Il sesto d’impianto, in arboricoltura, è la disposizione geometrica delle piante, con relative interdistanze, impostata in una piantagione. In viticoltura, i sesti di impianto si riferiscono alla disposizione e alla densità delle viti in un vigneto. Questi fattori sono fondamentali per la coltivazione delle viti e hanno un impatto significativo sulla qualità delle uve e, di conseguenza, sulla qualità del vino. Essi sono:
- La Densità di impianto: La densità di impianto si riferisce al numero di viti piantate per ettaro di terreno. Una maggiore densità di impianto significa più viti per unità di superficie. Una densità più alta può influenzare positivamente la qualità del vino in quanto limita la crescita delle viti e favorisce una maggiore concorrenza tra di loro per l’acqua e i nutrienti. Questo può portare a una produzione di uve di qualità superiore, con meno resa per pianta ma con maggiore concentrazione di zuccheri e aromi.
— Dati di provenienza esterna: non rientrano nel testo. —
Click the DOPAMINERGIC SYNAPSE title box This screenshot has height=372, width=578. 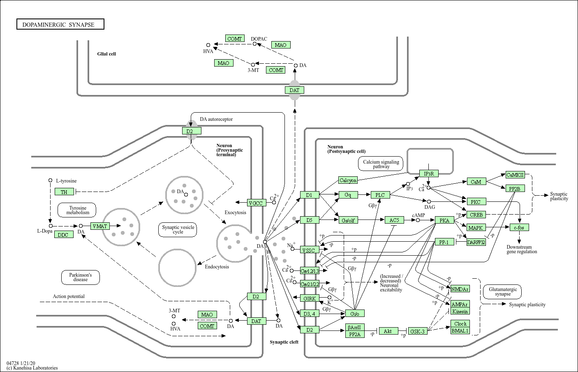click(60, 25)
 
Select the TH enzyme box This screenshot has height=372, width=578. click(64, 192)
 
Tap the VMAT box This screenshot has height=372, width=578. click(99, 226)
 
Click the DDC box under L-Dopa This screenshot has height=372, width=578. click(63, 235)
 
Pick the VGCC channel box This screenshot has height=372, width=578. click(255, 203)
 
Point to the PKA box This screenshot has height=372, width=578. click(444, 220)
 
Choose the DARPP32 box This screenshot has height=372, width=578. click(476, 243)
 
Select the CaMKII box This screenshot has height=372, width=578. click(515, 175)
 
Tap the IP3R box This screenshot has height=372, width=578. click(429, 173)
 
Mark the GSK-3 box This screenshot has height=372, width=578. click(418, 331)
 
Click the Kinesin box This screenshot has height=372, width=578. click(460, 311)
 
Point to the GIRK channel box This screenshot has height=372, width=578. click(310, 298)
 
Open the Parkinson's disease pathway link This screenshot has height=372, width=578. click(81, 277)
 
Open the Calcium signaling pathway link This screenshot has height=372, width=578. click(381, 164)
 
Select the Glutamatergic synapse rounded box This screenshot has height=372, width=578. click(503, 291)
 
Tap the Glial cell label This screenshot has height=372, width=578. click(106, 54)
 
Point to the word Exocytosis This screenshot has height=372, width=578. click(235, 213)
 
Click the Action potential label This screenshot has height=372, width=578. click(69, 296)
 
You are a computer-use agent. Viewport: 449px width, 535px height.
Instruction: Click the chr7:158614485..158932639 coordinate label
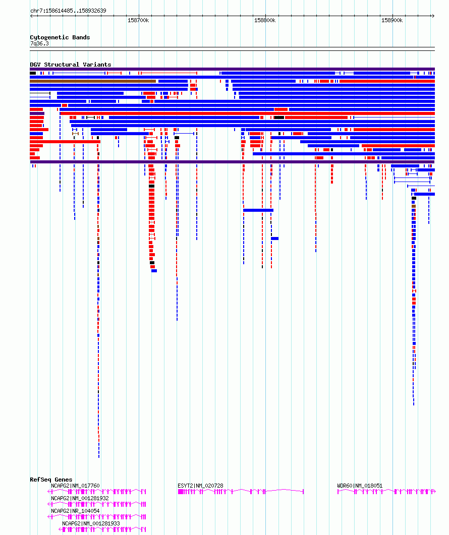[68, 11]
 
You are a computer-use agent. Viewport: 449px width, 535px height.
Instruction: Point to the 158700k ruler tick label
[138, 21]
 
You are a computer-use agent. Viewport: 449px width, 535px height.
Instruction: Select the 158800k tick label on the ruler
[265, 21]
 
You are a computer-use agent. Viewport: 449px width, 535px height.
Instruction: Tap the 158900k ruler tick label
[392, 21]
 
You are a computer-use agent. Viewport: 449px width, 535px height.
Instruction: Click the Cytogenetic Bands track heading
[60, 37]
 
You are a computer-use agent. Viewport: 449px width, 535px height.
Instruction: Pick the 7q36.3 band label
[40, 44]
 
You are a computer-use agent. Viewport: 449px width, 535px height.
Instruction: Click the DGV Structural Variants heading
[71, 65]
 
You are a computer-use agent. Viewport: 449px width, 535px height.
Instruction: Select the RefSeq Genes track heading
[51, 480]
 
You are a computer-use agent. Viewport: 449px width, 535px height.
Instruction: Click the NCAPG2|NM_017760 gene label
[76, 486]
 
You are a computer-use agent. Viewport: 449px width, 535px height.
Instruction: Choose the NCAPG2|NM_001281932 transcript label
[80, 498]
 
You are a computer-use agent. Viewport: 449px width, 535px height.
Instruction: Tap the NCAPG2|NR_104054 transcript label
[76, 511]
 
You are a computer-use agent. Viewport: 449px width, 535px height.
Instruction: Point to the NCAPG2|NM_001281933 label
[91, 523]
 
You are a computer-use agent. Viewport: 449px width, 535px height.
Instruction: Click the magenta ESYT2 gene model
[241, 491]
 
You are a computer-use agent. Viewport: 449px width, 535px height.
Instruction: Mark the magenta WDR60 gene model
[386, 491]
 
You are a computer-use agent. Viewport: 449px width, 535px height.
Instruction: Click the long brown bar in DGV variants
[93, 81]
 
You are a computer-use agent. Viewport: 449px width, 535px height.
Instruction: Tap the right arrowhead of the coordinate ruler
[433, 16]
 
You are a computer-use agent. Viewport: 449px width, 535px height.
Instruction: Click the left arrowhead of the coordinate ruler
[31, 16]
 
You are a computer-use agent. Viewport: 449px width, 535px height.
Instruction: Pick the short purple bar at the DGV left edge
[37, 113]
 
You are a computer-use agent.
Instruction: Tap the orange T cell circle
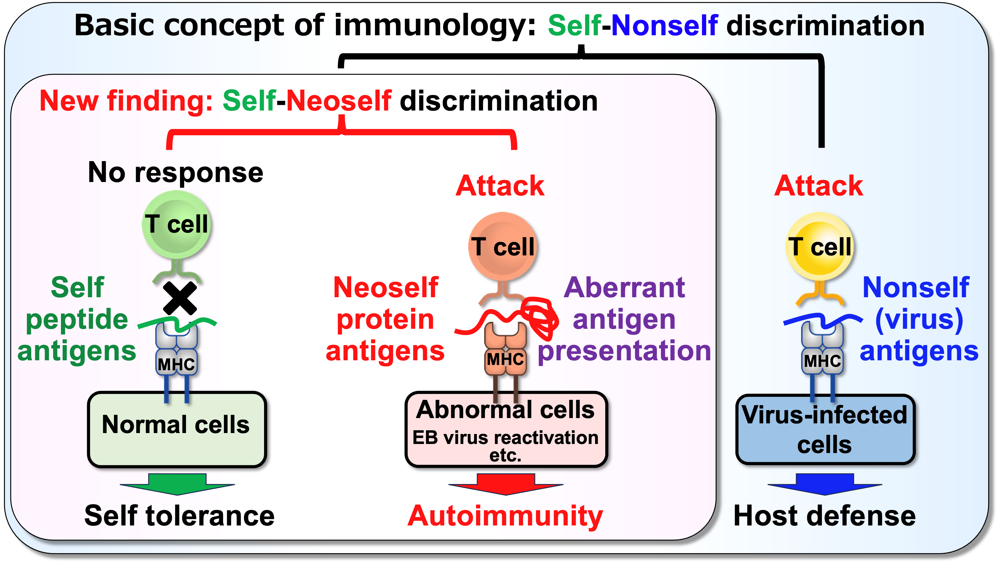[503, 246]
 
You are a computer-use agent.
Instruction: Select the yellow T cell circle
[820, 246]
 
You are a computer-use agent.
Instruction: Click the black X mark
[180, 298]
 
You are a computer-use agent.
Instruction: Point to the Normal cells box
[177, 429]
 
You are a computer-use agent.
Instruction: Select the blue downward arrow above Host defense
[825, 483]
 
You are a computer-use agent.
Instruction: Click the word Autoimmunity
[505, 516]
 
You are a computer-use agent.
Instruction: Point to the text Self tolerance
[179, 516]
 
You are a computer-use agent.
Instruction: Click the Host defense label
[825, 516]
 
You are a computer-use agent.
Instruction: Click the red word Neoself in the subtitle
[338, 101]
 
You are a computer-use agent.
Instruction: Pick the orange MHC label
[505, 359]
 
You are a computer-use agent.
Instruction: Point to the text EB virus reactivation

- Il Sistema di allevamento: Il sistema di allevamento delle viti è il modo in cui le viti vengono supportate e guidate. I sistemi di allevamento influenzano la distribuzione della luce solare e dell’aria tra le viti, nonché l’accesso alle uve per la potatura e la raccolta. I sistemi di allevamento comuni includono il Guyot, il cordone speronato, il pergolato e altri. Il sistema di allevamento può influire sulla qualità del vino regolando la maturazione delle uve, la protezione contro le malattie e la facilità di gestione del vigneto.
In sintesi, i sesti di impianto, insieme al sistema di allevamento, sono fattori chiave che influenzano la qualità del vino. La scelta di questi fattori può essere una decisione critica per un produttore di vino e può contribuire a definire lo stile e il carattere del vino che viene prodotto in dalle uve di un determinato vigneto.